Posts Tagged ‘garygale’

Know Your Place; Adding Geographic Intelligence to your Content

Day two of the AGI GeoCommunity conference and the conference as a whole has ended. We discussed neogeography, paleogeography and pretty much all points in between, finally agreeing that labels such as these get in the way of the geography itself. I was fortunate enough to have my paper submission accepted and presented a talk on how to Know Your Place at the end of the morning’s geoweb track. The paper is reproduced below and the deck that accompanies it is on SlideShare.

Know Your Place; Adding Geographic Intelligence to your Content


Yahoo! GeoPlanet exposes a geographic ontology of over six million named places, enabling technologies that join users with with most geographically relevant information possible and forms the heart of the Yahoo! Geo Technologies group’s technology platform.

GeoPlanet uses a unique, language neutral identifier for (nearly) all named places around the world. Each place exists within a graph of other places; the relationships between places are categorised by the nature of the relationship, categorised by administrative hierarchy, geographical scope and place type, amongst other. 

GeoPlanet’s geodata repository is exposed by publicly available web service platforms that allow places to be identified within content (Yahoo! Placemaker) and investigated by place name or identifier (Yahoo! GeoPlanet). Users are able to navigate rich metadata associated with a place including the place hierarchies and obtain parent, child, belong-to and neighbouring relationships.

For example, a list of first level administrative entities in a given country may be obtained by requesting the list of the children of that country. In a similar manner the surrounding postal codes of a given post code by be obtained via a request for its neighbours.

The framework for this is uniform and consistent across the globe and facilities geo-enrichment and geo-identification in a wide range of content, both structured and unstructured.

Place-based Thinking

Traditionally geography has been treated as a purely spatial exercise; this is certainly the case on the internet. Places are specified in terms of their longitude and latitude, and so cities or towns are referenced by the co-ordinate pair that identifies the theoretical or arbitrary centre of the place.

From this it can be seen that everything on the internet which is location related is referenced by a co-ordinate pair that has little relevance to a human but much relevance to a geographer or software which can algorithmically undertake a radius search from a point. Instead of a spatially based approach to location, Yahoo!

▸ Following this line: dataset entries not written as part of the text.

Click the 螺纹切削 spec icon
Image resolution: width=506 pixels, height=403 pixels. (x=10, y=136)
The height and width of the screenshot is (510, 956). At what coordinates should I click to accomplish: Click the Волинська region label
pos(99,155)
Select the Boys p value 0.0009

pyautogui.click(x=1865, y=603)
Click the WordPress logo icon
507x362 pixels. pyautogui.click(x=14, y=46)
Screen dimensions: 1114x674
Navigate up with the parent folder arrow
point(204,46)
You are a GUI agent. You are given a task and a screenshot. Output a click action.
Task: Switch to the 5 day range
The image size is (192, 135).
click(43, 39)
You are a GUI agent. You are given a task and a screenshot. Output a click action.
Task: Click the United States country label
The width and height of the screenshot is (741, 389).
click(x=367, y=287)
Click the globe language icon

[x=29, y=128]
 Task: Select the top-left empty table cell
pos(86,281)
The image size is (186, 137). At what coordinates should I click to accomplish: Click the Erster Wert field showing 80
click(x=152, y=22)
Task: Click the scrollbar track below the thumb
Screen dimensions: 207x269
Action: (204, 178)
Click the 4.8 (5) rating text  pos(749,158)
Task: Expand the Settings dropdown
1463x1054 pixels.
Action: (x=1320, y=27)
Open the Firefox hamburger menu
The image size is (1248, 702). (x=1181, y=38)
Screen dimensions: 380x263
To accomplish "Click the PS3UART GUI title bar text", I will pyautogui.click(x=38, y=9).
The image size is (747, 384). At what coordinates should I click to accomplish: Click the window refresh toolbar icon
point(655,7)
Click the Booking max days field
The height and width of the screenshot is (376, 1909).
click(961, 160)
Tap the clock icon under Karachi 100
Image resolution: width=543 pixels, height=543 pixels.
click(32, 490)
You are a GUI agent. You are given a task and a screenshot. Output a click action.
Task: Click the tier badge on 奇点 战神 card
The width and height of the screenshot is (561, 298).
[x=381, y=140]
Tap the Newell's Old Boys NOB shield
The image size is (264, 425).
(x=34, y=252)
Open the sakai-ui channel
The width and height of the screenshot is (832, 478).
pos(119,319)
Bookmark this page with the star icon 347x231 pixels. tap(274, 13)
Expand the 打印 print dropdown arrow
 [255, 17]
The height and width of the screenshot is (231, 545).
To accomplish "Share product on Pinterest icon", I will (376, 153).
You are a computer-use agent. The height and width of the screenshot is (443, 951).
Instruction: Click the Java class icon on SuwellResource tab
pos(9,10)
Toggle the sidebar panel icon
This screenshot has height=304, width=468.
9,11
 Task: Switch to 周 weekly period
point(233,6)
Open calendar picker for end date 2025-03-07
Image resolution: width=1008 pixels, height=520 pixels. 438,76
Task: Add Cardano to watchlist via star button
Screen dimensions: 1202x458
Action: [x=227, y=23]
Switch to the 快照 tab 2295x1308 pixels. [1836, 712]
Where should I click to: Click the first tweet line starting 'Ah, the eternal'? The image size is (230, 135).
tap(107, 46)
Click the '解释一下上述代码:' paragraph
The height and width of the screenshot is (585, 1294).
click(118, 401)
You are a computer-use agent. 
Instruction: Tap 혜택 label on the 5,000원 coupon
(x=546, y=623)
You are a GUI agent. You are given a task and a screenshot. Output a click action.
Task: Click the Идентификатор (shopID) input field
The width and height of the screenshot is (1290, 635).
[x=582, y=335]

Geo Technologies take a place based approach.

The map above shows a spatially correct map of the central area of the London Underground network similar to those produced up until the early 1930s; in the central area of London the map is compressed due to the close proximity of the lines and their stations.

In 1932 the familiar Tube map, shown below, was produced by Harry Beck in the form of a non geographic linear diagram. Whilst not geographically or spatially correct it is far more accessible and information rich due to Beck’s assumption that people are less concerned with the exact location of a station and more interested in how to change between lines and get to their destination.

We have taken a not dissimilar approach with our repository of named places, where a place can be a monument, a park, a colloquial region such as the Home Counties and continent or even the Earth. We have taken each of these different place names at all of their differing granularities and given them unique identifiers, called Where On Earth Ids.


The Where On Earth ID is a unique and permanent global identifier, shared publicly via the GeoPlanet and Placemaker API platforms.

They are language neutral, thus the WOEID for London is the same as for Londres, for Londra and for ロンドン, whilst recognising, for the London in the United Kingdom, that London, Central London, Greater London and the City of London are geographically related though separate places.

Their usage ensure that all Yahoo! APIs have the ability to employ geography consistently and globally.

A Global Geographic Ontology

Within our geodata repository we know not only where a place is geographically located, via its centroid, but also how these places relate to each other. This is more than an index of places, it is a geographic ontology of named places, each of which is referenced by a WOEID.

Using the postal town of Stratford-upon-Avon as an example, we can determine the children of a place, its parent, its adjacent places and non administrative or colloquial areas that a place belongs to or is contained within, at the following granularities. 

  • Supernames
  • Continents
  • Countries
  • Counties
  • Regions
  • Neighbourhoods
  • ZIP and Postal Codes
  • Custom Geographies

Joining People with Content and Content with People

We can use Placemaker to parse structured and unstructured content and to identify the places referenced, each of which is represented by a WOEID. Where more than one potential place exists for each name, a ranked list of disambiguated names is presented.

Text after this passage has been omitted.